Docker Compose forces you to define your topology. In the YAML above, the db and cache are on the backend network, which is marked as internal: true. This means they have no route to the outside world. They are invisible to the internet. Only the api service, which sits on both frontend and backend, can talk to them. This is the kind of security posture that used to take me hours to configure with iptables and VLANs. Now, it’s four lines of YAML.
Volumes: Where Data Goes to Die
If networking is a hall of mirrors, volumes are a minefield. I’ve seen more data lost to improper volume mounting than to actual hardware failure.
The biggest mistake people make—and I made it too—is treating container storage like a regular filesystem. You think, “I’ll just mount /var/lib/mysql to a local folder.” Then you realize that the UID/GID of the user inside the container (usually 999 for Postgres) doesn’t match the user on your host machine. You end up with a permission denied error that kills the service on startup.
production_db | 2023-10-12 14:30:05.123 UTC [1] FATAL: could not open directory "pg_tblspc": Permission denied
production_db | 2023-10-12 14:30:05.123 UTC [1] LOG: database system is shut down
I learned the hard way: use named volumes. Let Docker manage the abstraction. If you need to back it up, you back up the volume, not the directory. And for the love of all that is holy, don’t use bind mounts for production databases unless you have a very specific reason to handle the I/O overhead and permission mapping yourself.
The bare-metal guy in me still winces at the thought of not knowing exactly which sector on the disk my data lives on. But the systems engineer in me recognizes that pgdata:/var/lib/postgresql/data is a much more stable way to handle state across container restarts than a hardcoded path in a Bash script that might not exist on the next server I rack.
Secrets, Environment Variables, and the Art of Not Getting Fired
In the old days, secrets were kept in a file called config.php or settings.py, usually with permissions set to 600, owned by root. We’d use rsync to push these files around. It was primitive, but it worked—until someone accidentally committed the config file to Git.
Docker Compose handles environment variables with a .env file, but it’s a double-edged sword.
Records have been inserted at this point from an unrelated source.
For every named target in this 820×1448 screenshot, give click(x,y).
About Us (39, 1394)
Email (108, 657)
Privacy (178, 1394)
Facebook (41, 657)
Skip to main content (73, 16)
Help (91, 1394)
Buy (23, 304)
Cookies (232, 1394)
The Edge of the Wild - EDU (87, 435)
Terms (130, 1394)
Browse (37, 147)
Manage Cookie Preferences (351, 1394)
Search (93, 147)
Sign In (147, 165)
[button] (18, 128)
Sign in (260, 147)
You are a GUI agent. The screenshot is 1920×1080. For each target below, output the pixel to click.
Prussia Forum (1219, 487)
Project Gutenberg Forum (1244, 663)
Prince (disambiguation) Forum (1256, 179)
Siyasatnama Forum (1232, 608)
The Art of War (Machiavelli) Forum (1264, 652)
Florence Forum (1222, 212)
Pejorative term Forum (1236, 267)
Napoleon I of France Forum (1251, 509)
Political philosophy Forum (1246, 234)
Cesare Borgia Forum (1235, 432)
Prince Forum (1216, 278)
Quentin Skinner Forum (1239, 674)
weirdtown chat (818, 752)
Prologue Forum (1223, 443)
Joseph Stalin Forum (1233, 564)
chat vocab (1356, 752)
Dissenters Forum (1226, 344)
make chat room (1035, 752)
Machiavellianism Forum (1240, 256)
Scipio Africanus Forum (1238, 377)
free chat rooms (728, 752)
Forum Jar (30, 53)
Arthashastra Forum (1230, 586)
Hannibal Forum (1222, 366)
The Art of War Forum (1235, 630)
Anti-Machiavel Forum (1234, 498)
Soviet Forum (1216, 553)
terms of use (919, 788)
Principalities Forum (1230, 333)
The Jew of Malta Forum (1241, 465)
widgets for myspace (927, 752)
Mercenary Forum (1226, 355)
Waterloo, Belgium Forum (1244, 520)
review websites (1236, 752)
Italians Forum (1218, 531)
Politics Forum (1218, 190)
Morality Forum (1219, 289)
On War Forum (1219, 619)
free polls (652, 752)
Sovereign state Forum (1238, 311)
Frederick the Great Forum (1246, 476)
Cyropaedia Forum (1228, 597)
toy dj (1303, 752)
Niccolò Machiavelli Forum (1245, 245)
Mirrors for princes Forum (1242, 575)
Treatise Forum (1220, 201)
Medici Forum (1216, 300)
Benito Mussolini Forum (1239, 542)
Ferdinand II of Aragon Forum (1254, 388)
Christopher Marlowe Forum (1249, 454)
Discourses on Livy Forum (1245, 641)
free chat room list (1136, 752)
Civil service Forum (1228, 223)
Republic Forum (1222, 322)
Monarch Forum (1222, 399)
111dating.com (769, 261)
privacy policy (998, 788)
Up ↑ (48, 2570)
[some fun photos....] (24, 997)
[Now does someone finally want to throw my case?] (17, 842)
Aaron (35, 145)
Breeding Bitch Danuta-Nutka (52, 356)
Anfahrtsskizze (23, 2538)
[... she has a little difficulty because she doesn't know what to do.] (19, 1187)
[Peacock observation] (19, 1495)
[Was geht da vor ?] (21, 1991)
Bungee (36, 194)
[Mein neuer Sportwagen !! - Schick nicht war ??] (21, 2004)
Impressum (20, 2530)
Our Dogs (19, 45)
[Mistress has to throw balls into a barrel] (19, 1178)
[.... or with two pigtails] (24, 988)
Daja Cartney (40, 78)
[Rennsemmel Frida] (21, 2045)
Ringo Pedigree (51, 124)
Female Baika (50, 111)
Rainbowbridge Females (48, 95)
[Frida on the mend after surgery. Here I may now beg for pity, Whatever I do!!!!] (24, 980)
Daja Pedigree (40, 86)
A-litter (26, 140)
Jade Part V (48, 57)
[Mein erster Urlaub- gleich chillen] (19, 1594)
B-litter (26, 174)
# .env file - The place where security goes to hide
DB_PASSWORD=super_secret_password_that_i_will_forget_to_change
API_KEY=sk_live_51Mz...
DEBUG=false
The problem is that people forget that .env is just a local convenience. In a real production environment, you shouldn’t be using .env files; you should be injecting these through your CI/CD pipeline or a proper secret manager. But for local development—the “mirroring production” part—Compose is king.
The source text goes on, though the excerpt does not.